Por favor, reescreva o trecho que vai do início dos registros até a linha que contém "will (x=140, y=120).", com as duas pontas incluídas e os pedidos mantidos. Some 110 a cada coordenada das respostas.
==== DADOS DA TAREFA
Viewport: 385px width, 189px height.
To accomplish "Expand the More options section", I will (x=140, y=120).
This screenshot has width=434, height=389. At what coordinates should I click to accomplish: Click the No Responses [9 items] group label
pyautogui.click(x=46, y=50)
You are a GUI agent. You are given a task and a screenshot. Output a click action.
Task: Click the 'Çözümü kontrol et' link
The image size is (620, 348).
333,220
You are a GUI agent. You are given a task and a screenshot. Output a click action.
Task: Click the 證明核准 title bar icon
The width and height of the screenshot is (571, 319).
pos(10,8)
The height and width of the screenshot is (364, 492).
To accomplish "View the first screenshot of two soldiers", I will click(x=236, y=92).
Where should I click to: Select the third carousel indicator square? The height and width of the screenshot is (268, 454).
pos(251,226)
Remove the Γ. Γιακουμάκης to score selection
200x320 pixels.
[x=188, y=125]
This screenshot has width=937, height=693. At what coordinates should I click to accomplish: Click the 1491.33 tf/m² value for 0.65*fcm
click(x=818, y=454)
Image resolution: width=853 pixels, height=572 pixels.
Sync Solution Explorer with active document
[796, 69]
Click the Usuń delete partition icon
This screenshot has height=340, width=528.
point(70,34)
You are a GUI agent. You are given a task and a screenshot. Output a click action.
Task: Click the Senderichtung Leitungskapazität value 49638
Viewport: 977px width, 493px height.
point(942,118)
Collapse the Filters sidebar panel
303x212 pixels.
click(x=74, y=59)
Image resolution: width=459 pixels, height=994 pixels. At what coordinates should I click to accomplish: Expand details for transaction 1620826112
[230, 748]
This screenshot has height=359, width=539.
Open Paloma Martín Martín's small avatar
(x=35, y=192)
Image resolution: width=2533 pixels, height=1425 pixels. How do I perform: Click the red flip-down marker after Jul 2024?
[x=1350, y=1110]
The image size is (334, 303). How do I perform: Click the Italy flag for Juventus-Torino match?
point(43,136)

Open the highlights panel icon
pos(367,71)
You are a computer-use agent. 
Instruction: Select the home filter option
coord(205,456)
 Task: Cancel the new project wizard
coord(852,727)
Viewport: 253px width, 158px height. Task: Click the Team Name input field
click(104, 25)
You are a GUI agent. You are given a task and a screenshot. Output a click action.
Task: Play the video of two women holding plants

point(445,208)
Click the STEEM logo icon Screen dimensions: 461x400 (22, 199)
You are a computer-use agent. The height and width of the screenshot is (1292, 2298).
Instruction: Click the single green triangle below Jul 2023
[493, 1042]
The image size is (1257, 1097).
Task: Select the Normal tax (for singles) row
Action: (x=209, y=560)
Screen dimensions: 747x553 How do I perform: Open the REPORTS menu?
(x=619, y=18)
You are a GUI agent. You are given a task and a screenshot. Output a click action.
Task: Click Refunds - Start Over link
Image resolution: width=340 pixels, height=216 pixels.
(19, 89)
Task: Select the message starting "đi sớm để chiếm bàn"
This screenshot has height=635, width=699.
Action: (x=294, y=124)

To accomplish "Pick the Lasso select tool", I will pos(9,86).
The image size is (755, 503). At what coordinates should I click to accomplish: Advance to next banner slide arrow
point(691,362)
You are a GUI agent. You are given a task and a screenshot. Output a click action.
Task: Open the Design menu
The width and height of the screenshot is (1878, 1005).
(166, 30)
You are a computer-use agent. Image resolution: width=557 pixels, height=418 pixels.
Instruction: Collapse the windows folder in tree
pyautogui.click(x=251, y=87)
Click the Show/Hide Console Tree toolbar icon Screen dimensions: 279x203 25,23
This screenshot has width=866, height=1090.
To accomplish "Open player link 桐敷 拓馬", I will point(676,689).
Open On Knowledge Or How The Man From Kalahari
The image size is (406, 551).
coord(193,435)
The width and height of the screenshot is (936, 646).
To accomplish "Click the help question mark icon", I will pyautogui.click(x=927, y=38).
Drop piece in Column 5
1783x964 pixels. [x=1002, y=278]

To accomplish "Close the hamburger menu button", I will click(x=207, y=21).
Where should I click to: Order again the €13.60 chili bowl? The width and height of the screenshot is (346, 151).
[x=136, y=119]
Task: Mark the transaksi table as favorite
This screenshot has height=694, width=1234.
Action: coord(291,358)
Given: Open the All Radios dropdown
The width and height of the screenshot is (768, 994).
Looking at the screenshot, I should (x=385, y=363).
========
RESPOSTA DA TAREFA:
Viewport: 385px width, 189px height.
To accomplish "Expand the More options section", I will (x=250, y=230).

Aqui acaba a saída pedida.